Foreclosure difficulties have arisen lately for homeowners with J.P. Morgan Chase as questions over the validity of foreclosure proceedings have come to light. Despite the fact that many say these foreclosures, although improperly processed, will unlikely be overturned, there is question as to why so many homeowners are still facing foreclosure problems from various mortgage servicers.
J.P. Morgan Chase has been one of the financial institutions that has worked with homeowners to provide home loan modifications from the Obama Home Affordable Modification Program and from private plans as well. While it’s reported that more and more homeowners have found assistance through modifications and alternative plans to prevent foreclosure, there are still homeowners defaulting and losing their home.
Homeowners, obviously, accuse servicers like J.P. Morgan Chase of not properly conducting modification programs or not offering modifications that are affordable for troubled homeowners, there is concern that problems like unemployment may be more of a factor.
Homeowners who default even when assistance programs are in place have many concerned over the ability of modifications to assist those in dire straits with their mortgage. Some homeowners have saved their home by attaining a modification, but others have still been unable to benefit from these foreclosure assistance plans, and this has left many wondering if more needs to be done.
While it’s true that J.P. Morgan Chase still offers home loan modification programs and works to assist homeowners through extension plans of the Making Home Affordable Program, factors like underwater mortgages and unemployment are still an anchor that is pulling the housing market down in many ways.

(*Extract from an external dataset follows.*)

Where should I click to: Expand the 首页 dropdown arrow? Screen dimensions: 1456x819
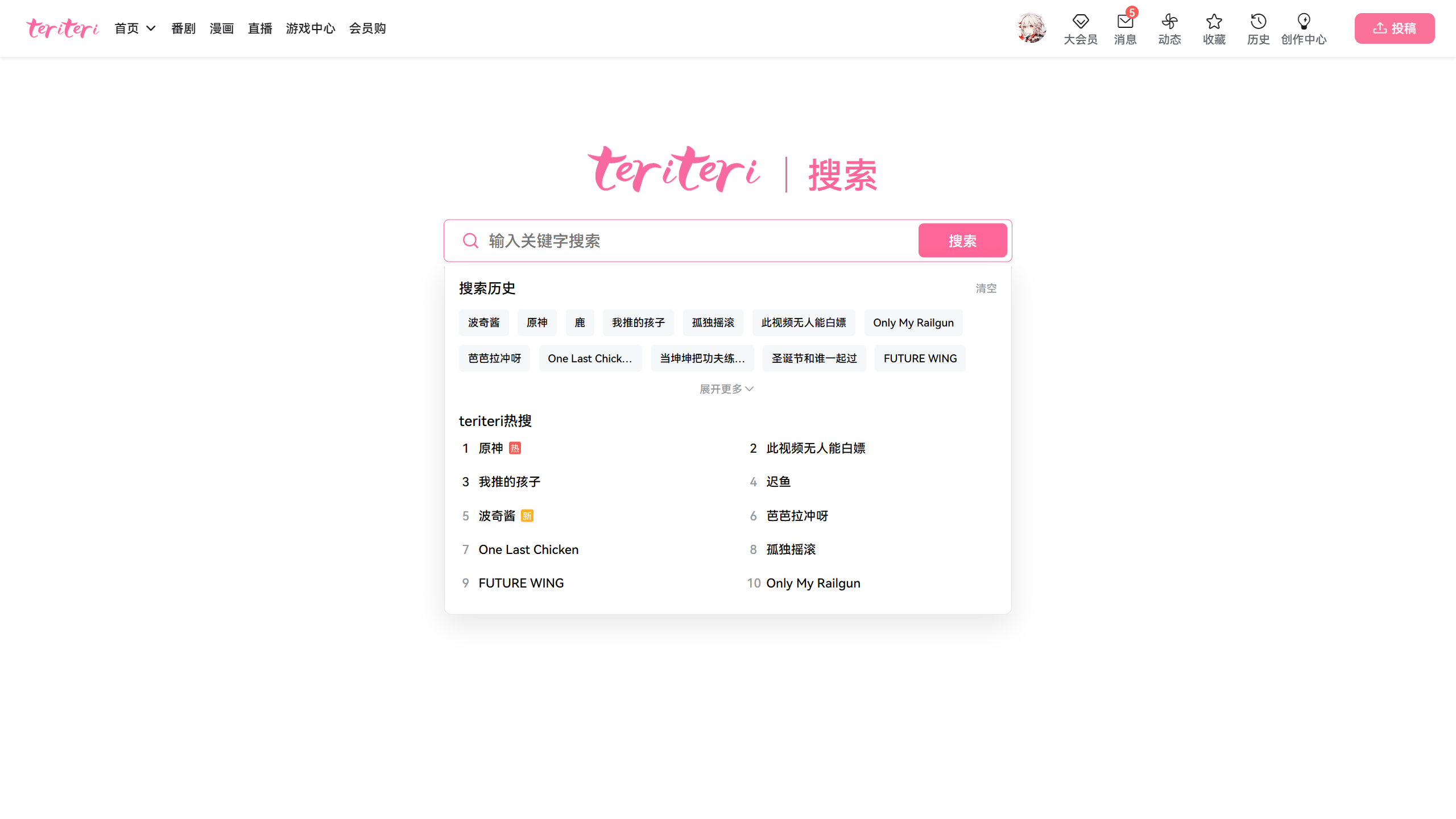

There have been homeowners who were unfairly treated in the modification program and there were improper practices implemented when processing foreclosures in come cases, but the underlying problem of mortgage payment defaults still is at the core of these issues. While some feel more affordable modification plans or tighter regulations on lenders could help these programs be more successful, others feel that until employment problems improve for many homeowners, foreclosures may simply be an inevitable part of the housing troubles currently being faced.